→ EXERCISE DIRECTIONS
Write out the data below exactly, from its first line to the line containing "Given: Open 车道管理 truck icon", that line included.

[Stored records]

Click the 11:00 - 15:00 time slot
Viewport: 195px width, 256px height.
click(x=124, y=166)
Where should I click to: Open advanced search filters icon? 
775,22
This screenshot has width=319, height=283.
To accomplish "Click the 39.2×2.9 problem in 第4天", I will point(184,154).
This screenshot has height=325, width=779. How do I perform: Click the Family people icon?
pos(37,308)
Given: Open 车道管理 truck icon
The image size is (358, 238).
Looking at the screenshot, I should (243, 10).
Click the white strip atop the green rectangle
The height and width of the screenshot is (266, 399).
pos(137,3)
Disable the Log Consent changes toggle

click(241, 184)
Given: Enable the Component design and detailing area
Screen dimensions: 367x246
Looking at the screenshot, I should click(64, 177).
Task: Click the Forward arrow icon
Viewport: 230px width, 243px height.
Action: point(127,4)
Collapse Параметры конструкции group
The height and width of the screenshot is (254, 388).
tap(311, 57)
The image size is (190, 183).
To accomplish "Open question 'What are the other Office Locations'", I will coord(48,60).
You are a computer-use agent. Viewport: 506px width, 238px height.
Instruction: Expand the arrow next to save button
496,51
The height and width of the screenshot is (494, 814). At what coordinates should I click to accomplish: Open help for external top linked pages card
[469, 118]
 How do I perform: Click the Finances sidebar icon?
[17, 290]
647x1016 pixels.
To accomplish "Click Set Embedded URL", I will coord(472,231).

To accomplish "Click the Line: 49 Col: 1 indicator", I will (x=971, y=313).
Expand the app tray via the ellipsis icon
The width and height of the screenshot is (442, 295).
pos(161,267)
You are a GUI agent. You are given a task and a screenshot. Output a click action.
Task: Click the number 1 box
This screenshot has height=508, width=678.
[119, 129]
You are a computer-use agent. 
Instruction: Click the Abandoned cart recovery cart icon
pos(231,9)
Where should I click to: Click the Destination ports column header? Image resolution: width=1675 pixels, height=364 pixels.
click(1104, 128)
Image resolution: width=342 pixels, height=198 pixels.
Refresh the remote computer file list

→ EXERCISE ANSWER
Click the 11:00 - 15:00 time slot
Viewport: 195px width, 256px height.
click(x=124, y=166)
Where should I click to: Open advanced search filters icon? 
775,22
This screenshot has width=319, height=283.
To accomplish "Click the 39.2×2.9 problem in 第4天", I will point(184,154).
This screenshot has height=325, width=779. How do I perform: Click the Family people icon?
pos(37,308)
Given: Open 车道管理 truck icon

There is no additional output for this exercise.